## [Given exercise 1]
Reproduce word for word the part of the review of The Highwomen album that begins at the words "The Highwomen is" and ends after the words "told through Scripture.".
## [Given exercise 2]
Write the next part of the review of The Highwomen album, picking up after its last sentence.

## [Source extract]
-- start --

The Highwomen is the debut project from the country ensemble of Amanda Shires, Natalie Hemby, Maren Morris, and Brandi Carlile. The album centers women’s stories in all of their complexities, which in the male dominated world of country music is an act of rebellion in itself. But it’s also an act in truth-telling—women are more than mothers and wives (and inspirations for all those country songs about love gone bad). These Highwomen attempt to redesign the role of women in the home, in country music , and in the world. They succeed in telling a fuller story of womanhood, but their redesign falls short of the beautiful and rich story of women told through Scripture.

The Highwomen treatise on womanhood begins with the title track, “Highwomen.” It tells the stories of several women: an immigrant mother fleeing violence in Honduras, a Freedom Rider murdered for fighting segregation, a woman ostracized for being a preacher, and an unorthodox healer hung at Salem for being a witch. Each woman suffers for rebelling against men interested in maintaining more docile and servile roles for the opposite sex. Such women have been silenced, but they never disappear because in every generation from the 1600s to civil rights there have always been women who find themselves on the opposite side of polite society. As Brandi Carlile belts out the in the final stanzas, these “daughters of the silent generation” will return “again and again.”

The church should be a “crowded table” with a place by the fire for every woman—white, black, and brown alike—where she isn’t crammed into a narrow definition of womanhood and femininity.

In another song titled “My Name Can’t Be Mama,” the women sing honestly about needing a break from motherhood and being more than just someone’s mother. On “Redesigning Women,” they sing about running the world, while feeding babies, changing hair color, and buying shoes. Both songs are intended to be more honest portrayals of what it means to be a woman—the exhaustion of child-rearing, the power wielded beyond the walls of home, and the challenges of balancing it all. The Highwomen want to redesign our thinking about womanhood.

But that’s easier said than done.

The album intends to tell those stories in a way that is unique and breaks the mold women are often pressed into. And often succeeds. But the story told is still incomplete, as most of the stories in these songs involve women who are wives or mothers seeking to move beyond those roles. While The Highwomen takes a step outside of the box, its vision of rebellious womanhood is still quite limited. These stories of women are only written by white women, still treat men as adversaries, and still define women primarily as mothers and wives,.

While the Highwomen ensemble includes Yola, an African American rising star in country music, “Highwomen,” the song, was written by two white women and one white man. Additionally, the lyrics include the story of a Honduran mother fleeing violence for the United States, which is sung by Brandi Carlile, a white woman. Defining heaven as a “honky tonk” sets up heaven as a place that would likely be uncomfortable and unwelcoming to many women of color. So while it is laudatory that the Highwomen attempted to include some of the stories of women of color, the power is still in the hands of white women. Women of color can and want to tell their own stories, but often aren’t given the space or platform. Peruse the shelves of your local Christian bookstore or scan Christian living list via Amazon and one will find very few women of color among their authors. The space must be made for women of color to tell their own stories and The Highwomen still centers the voices and experiences of white women.

-- end --

## [Data section]

-- start --

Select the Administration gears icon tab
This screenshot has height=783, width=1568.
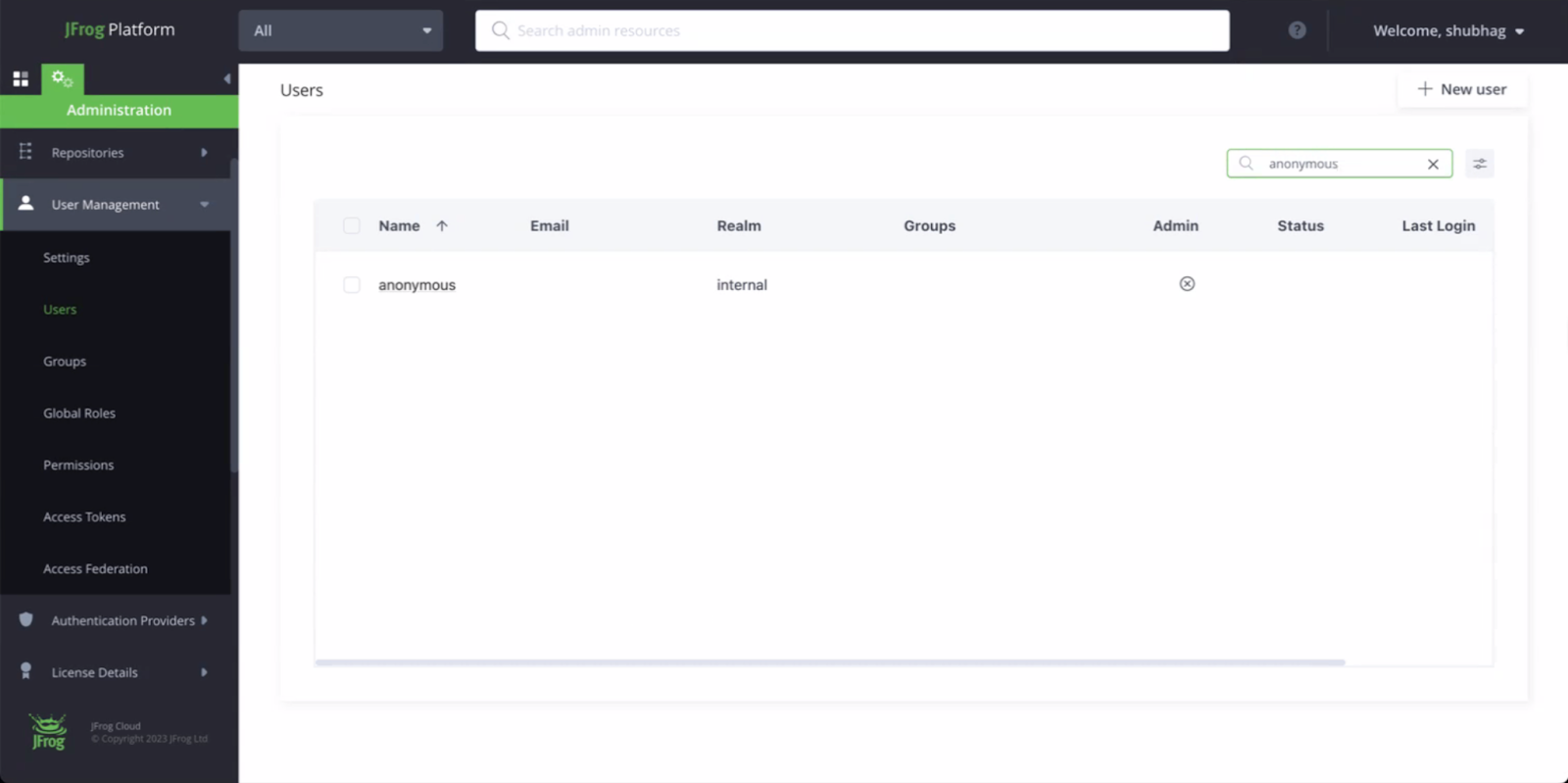pyautogui.click(x=62, y=78)
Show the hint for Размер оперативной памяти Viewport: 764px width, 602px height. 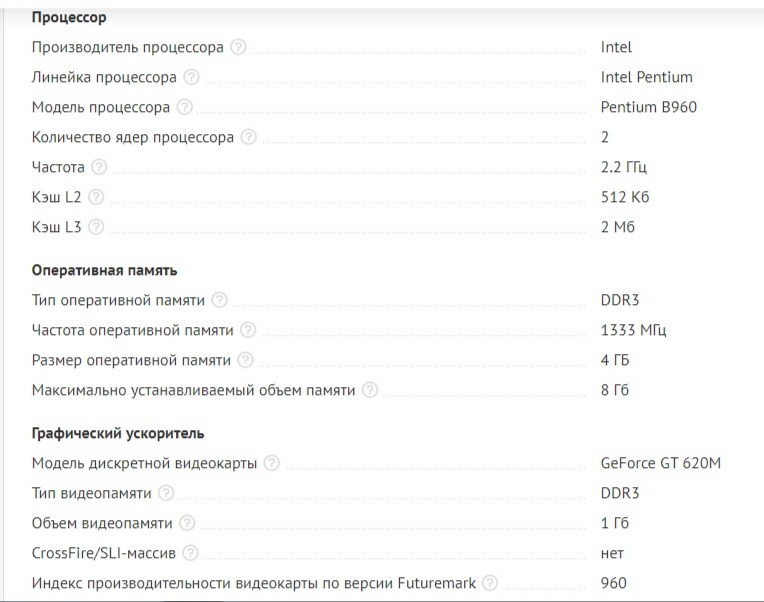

-- end --

## [Reply 1]
The Highwomen is the debut project from the country ensemble of Amanda Shires, Natalie Hemby, Maren Morris, and Brandi Carlile. The album centers women’s stories in all of their complexities, which in the male dominated world of country music is an act of rebellion in itself. But it’s also an act in truth-telling—women are more than mothers and wives (and inspirations for all those country songs about love gone bad). These Highwomen attempt to redesign the role of women in the home, in country music , and in the world. They succeed in telling a fuller story of womanhood, but their redesign falls short of the beautiful and rich story of women told through Scripture.

## [Reply 2]
In addition to the mold shaped only for white women, the album also highlights a narrow relationship between men and women. The women envisioned by The Highwomen are rebels, punished by men for their refusal to conform. But, God’s design for human flourishing does not mean men and women should operate as adversaries but as “necessary allies,” a phrase from Aimee Byrd’s No Little Women. Byrd quotes John Mckinley who defines ezer 

“as necessary ally, meaning the issue between men and women is neither equality or subordination, but distinction and relatedness… just as God’s relatedness to Israel [is] the necessary support for survival and military perils. The woman is the ally to the man, without which he cannot succeed or thrive.”

Neither misogyny, the contempt of women, nor patriarchy, a system where men hold all the power and women are excluded, are a part of God’s design for humanity—but neither is enmity between the sexes.

A better, truer version of what it means to be a woman can be found in the Bible, and despite the church’s odd tendency to present the same narrow vision of womanhood offered by society, the fact remains that the stories of Jael and Priscilla remain a part of the canon. The problem is not with the source material, but with a church that presents a sanitized (and skewed) version of what it means to be a biblical woman.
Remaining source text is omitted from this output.